Ein Sprecher sagt, der 15-jährige Hafez habe auch einen Bodyguard hier. "Der hat einen Schnauzer, der fällt gleich auf, er sieht nicht wie ein Mathematiker aus." Und tatsächlich, immer wieder huscht der Mann im Hotel herum. Ein paar Kilometer entfernt ist der Olympiapark.

Dort kämpfte vor fast einem Jahr, bei den Olympischen Spielen von Rio 2016, erstmals auch ein Flüchtlingsteam um olympische Ehren, es war wegen der Massenflucht durch den Krieg in Syrien ins Leben gerufen worden. Auch Brasilien wurde dank tausender Sondervisa der Regierung zum Zufluchtsland, auch wenn Samba und Caipirinha für Muslime eine ziemlich fremde Welt sind. Aber es war immer noch die bessere Alternative, als mit einem kleinen Boot im Mittelmeer unterzugehen. Diese Welt der Bomben, der Opfer, der auseinandergerissenen Familien ist hier im Strandhotel weit weg.

"Hier geht es nicht um Politik"

Assad hat drei Söhne, Hafez ist der älteste. Er lacht mit seinen Teamkameraden, hält Syriens Fahne hoch. In den letzten Tagen hat er auch die monumentale Christusstatue oberhalb der Stadt, den Cristo, besucht und war auf dem Zuckerhut. In seiner Nähe ist meist Generalkonsul Sami Salameh. Er betont: "Hier geht es nicht um Politik." Man könne über die Mathe-Olympiade reden. Hafez selbst will oder darf nicht mehr reden, immer wieder sagt er: "I am sorry".

Zuvor hatte er dem brasilianischen Portal "O Globo" ein freimütiges Interview gegeben, zufällig war sein Name auf der Teilnehmerliste aufgefallen. Seither ist in Medien vom "Diktatorsohn" die Rede, der in Rio rechnen und relaxen darf, während zu Hause gestorben wird.

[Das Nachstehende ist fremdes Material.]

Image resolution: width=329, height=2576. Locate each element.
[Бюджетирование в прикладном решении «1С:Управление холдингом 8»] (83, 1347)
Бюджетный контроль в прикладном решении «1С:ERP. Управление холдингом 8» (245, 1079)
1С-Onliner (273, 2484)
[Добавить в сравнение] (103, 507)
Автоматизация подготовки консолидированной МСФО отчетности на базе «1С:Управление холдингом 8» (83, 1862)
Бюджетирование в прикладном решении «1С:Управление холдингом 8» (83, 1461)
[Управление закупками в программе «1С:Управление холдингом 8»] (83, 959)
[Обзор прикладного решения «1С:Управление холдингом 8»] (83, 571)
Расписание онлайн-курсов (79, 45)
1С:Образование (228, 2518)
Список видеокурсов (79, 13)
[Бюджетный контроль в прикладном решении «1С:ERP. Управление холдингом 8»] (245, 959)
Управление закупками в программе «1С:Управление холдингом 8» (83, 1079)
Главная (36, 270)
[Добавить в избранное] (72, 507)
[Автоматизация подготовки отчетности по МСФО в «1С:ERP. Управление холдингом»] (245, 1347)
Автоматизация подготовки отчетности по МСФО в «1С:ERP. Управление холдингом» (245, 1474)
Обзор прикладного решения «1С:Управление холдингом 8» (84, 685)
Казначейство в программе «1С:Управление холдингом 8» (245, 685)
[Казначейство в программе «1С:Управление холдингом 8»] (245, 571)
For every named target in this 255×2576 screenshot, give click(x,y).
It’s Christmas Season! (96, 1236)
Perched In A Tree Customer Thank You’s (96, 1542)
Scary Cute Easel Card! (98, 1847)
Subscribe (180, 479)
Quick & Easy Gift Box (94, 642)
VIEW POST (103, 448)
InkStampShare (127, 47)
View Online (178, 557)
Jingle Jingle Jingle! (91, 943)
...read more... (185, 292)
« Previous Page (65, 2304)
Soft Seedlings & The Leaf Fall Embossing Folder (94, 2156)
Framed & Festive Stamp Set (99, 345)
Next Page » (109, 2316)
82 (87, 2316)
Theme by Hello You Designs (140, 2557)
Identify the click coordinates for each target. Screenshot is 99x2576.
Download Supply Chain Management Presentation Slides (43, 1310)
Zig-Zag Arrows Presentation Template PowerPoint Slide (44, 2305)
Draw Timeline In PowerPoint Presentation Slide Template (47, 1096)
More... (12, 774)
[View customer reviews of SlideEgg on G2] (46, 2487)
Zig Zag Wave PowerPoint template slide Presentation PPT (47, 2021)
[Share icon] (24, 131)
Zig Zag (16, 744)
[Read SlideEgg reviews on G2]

Aber er war auch schon bei der Olympiade 2016 in Hongkong dabei, da wurde er 355. Dieses Mal löste er nur 14,17 Prozent aller Aufgaben und wurde 528. Richtig lag Hafez al-Assad dieses Mal nur bei einer Geometrieaufgabe.

Vorne auf Platz eins landete in Rio das Team aus Südkorea. Es war bereits die 58. Auflage dieses ältesten internationalen Wettbewerbs im wissenschaftlichen Bereich. In den Pausen werden mal eben 2000-teilige Puzzle zusammengesetzt oder Schach gespielt.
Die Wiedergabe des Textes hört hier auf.